▸ WRITTEN INSTRUCTION: Rewrite every entry below with "navigation arrow" replaced by "nav arrow" and all other text left unchanged. Omit the pictures from your output.
-- RECORDED DATA start --
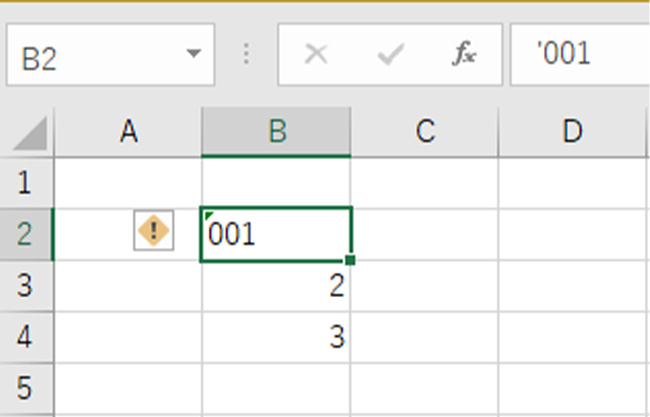Image resolution: width=650 pixels, height=417 pixels.
Task: Select column B header
Action: [x=276, y=132]
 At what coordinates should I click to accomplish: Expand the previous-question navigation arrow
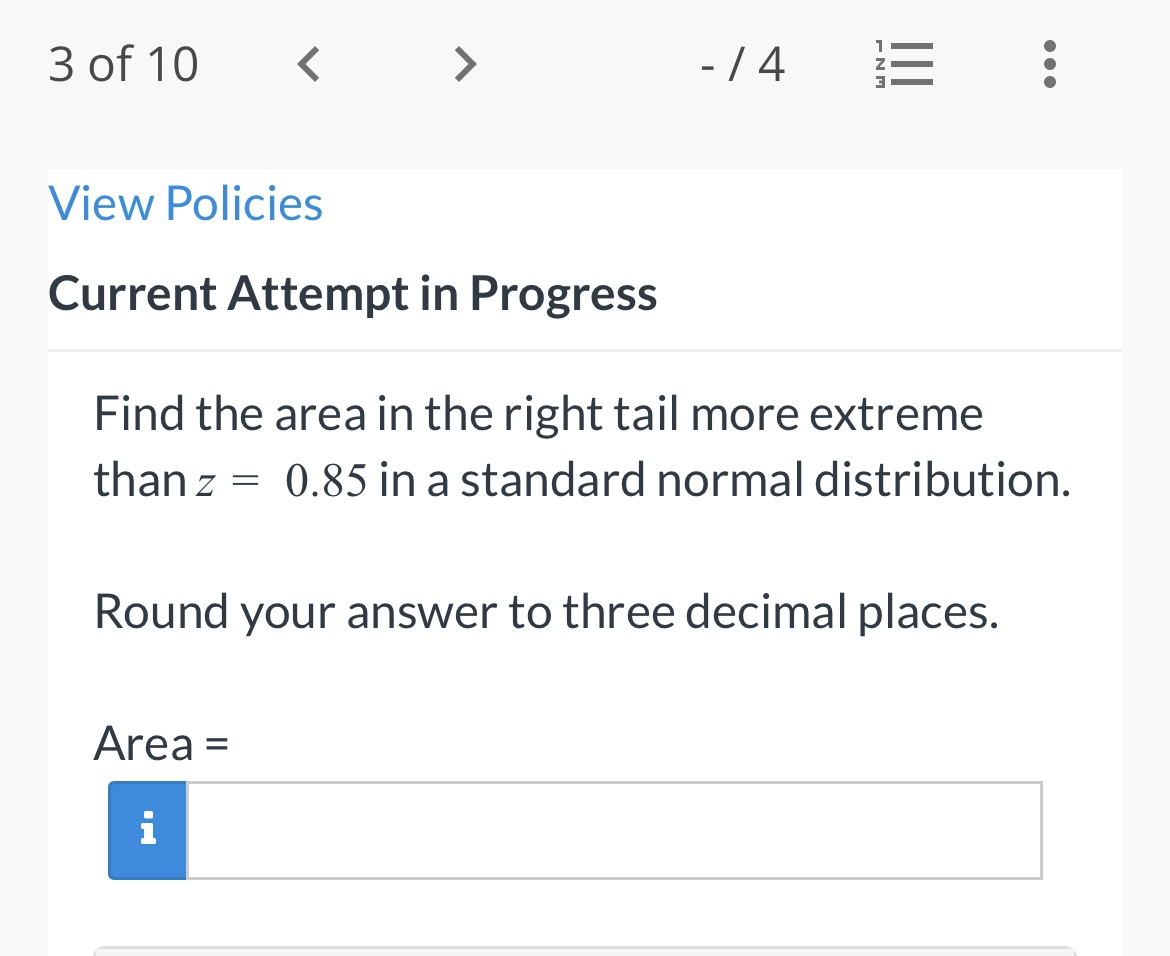[x=308, y=64]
-- RECORDED DATA end --
▸ OUTPUT FOR THIS TASK:
Image resolution: width=650 pixels, height=417 pixels.
Task: Select column B header
Action: [x=276, y=132]
 At what coordinates should I click to accomplish: Expand the previous-question nav arrow
[x=308, y=64]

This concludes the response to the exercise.